This project aims at providing a forecasting model for the World of Warcraft Auctions house.
The model is based on a Temporal Graph Neural Network.
Why Temporal? : Because we want to forecast prices at the auction house, using time series of the previous prices.
Why Graph? : Because we want to use the explicit links that exist between different product in the game. (e.g. An object in World of Warcraft may be created from a list of components, creating a direct relation between prices of these components and the object itself).
While predicting the real stock market has been proven to be near impossible, predicting the auction prices in a video game where most explicative variables are fewer and almost all known to us seems way more realistic.
Two sources of data are used for this project.
This source of data is used in order to create the graph that links products and components to each other. This will be used as the backbone for the GNN.
Products (such as elixirs in the following figure) can be crafted using materials.
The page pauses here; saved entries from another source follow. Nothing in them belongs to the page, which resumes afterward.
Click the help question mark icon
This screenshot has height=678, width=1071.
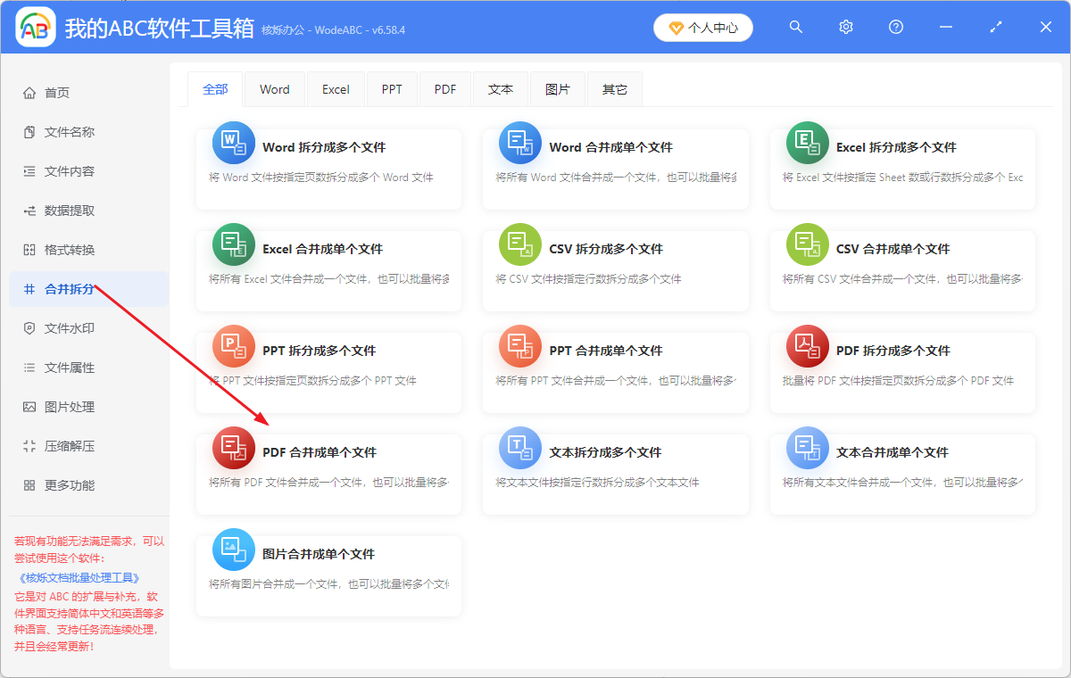coord(895,27)
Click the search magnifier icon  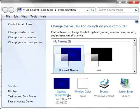click(136, 10)
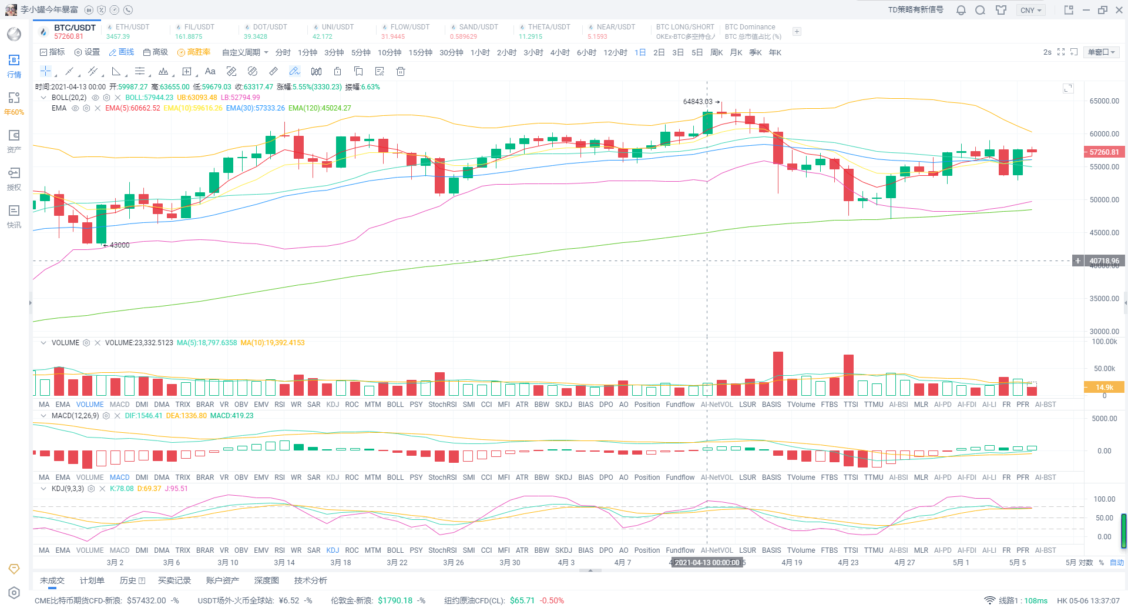
Task: Click the trash icon to delete drawings
Action: 401,71
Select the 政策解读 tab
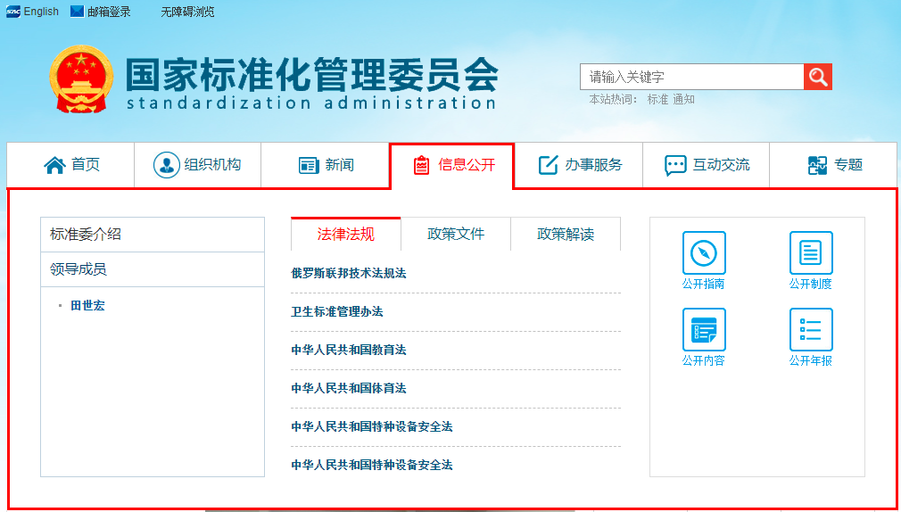The height and width of the screenshot is (512, 901). point(565,235)
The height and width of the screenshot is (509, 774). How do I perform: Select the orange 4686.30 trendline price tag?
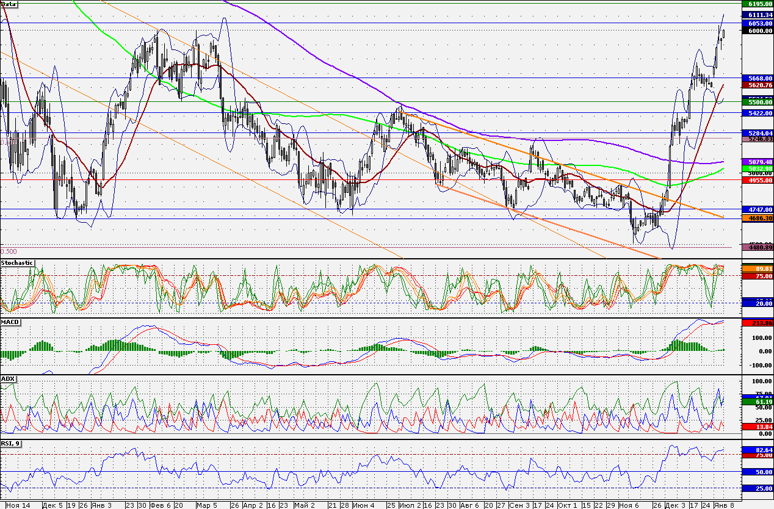pyautogui.click(x=757, y=217)
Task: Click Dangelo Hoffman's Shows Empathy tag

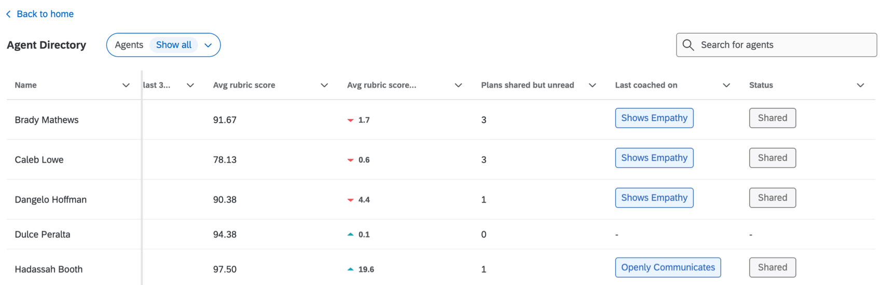Action: click(x=654, y=198)
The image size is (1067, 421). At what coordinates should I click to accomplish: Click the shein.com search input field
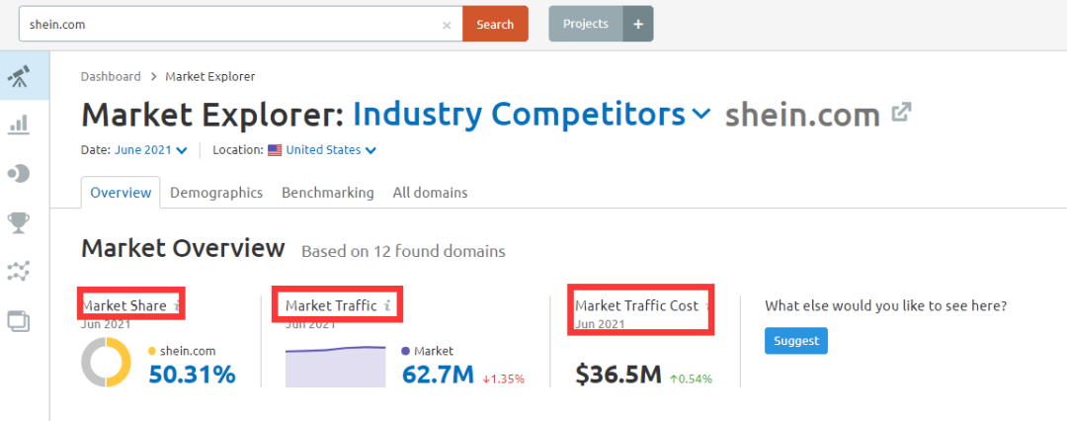point(227,25)
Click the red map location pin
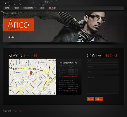This screenshot has width=127, height=117. 31,73
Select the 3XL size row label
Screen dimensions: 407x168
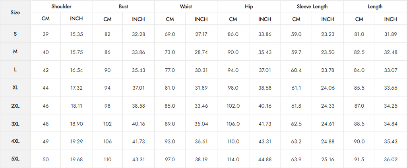point(16,123)
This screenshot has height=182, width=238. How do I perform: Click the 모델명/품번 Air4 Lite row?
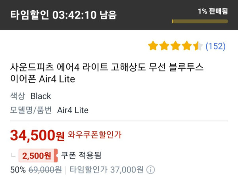[49, 110]
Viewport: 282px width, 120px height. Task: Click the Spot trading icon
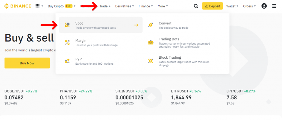click(67, 25)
The data comes from the famous Wowhead wiki website.
This source of data is used for the prices of all products in the auction house.
In World of Warcraft, one of the main way to acquire materials is through using the Action House, a common market place for players to buy and sell objects.
Prices fluctuate across time and are monitored by specialist websites, allowing to access the evolution across time, for different servers in the game.
The data comes from The Undermine Journal and its SQL database. No longer freely available today 😔.
The model used was inspired by an early bike usage prediction model for London shared bikes.
This model was build using the PyG library.